DanielFilan comments on [AN #62] Are adversarial examples caused by real but imperceptible features?

DanielFilan 30 Aug 2019 22:04 UTC
LW: 2 AF: 1
AF
I’m sort of confused by the main point of that post. Is the idea that the robot can’t stack blocks because of a physical limitation? If so, it seems like this is addressed by the first initial objection. Is it rather that the model space might not have the capacity to correctly imitate the human? I’d be somewhat surprised by this being a big issue, and at any rate it seems like you could use the Wasserstein metric as a cost function and get a desirable outcome. I guess instead we’re instead imagining a problem where there’s no great metric (e.g. text answers to questions)?
- Rohin Shah 31 Aug 2019 5:33 UTC
  LW: 4 AF: 2
  AF Parent
  Is it rather that the model space might not have the capacity to correctly imitate the human?
  There are lots of reasons that a robot might be unable to learn the correct policy despite the action space permitting it:
  - Not enough model capacity
  - Not enough training data
  - Training got stuck in a local optimum
  - You’ve learned from robot play data, but you’ve never seen anything like the human policy before
  etc, etc.
  Not all of these are compatible with “and so the robot does the thing that the human does 5% of the time”. But it seems like there can and probably will be factors that are different between the human and the robot (even if the human uses teleoperation), and in that setting imitating factored cognition provides the wrong incentives, while optimizing factored evaluation provides the right incentives.
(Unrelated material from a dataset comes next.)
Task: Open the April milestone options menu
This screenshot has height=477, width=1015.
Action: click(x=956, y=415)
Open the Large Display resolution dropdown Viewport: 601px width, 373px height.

- paulfchristiano 31 Aug 2019 21:02 UTC
  LW: 2 AF: 1
  AF Parent
  I think AI will probably be good enough to pose a catastrophic risk before it can exactly imitate a human. (But as Wei Dai says elsewhere, if you do amplification then you will definitely get into the regime where you can’t imitate.)
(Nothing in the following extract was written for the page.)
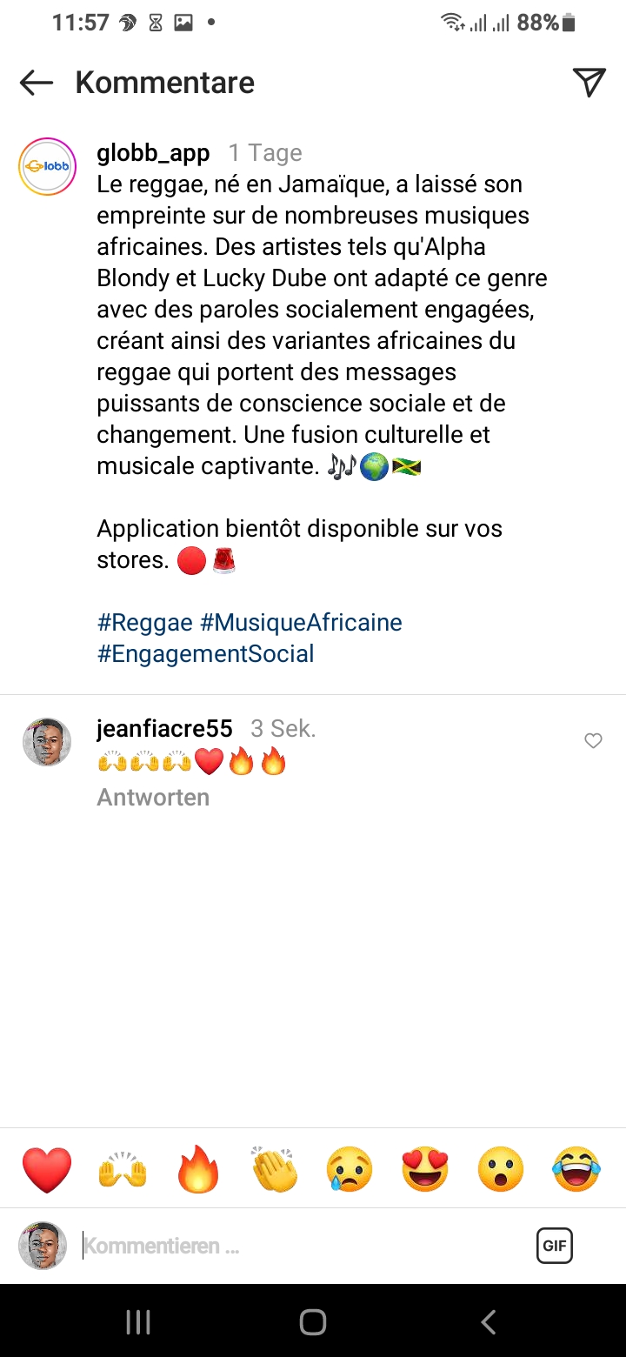Open the #Reggae hashtag
Viewport: 626px width, 1357px height.
point(144,623)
- Wei Dai 31 Aug 2019 1:00 UTC
  LW: 2 AF: 1
  AF Parent
  
  Is it rather that the model space might not have the capacity to correctly imitate the human?
  
  Paul wrote in a parallel subthread, “Against mimicry is mostly motivated by the case of imitating an amplified agent.” In the case of IDA, you’re bound to run out of model capacity eventually as you keep iterating the amplification and distillation.
  
  I guess instead we’re instead imagining a problem where there’s no great metric (e.g. text answers to questions)?
  
  I’m pretty sure that’s it.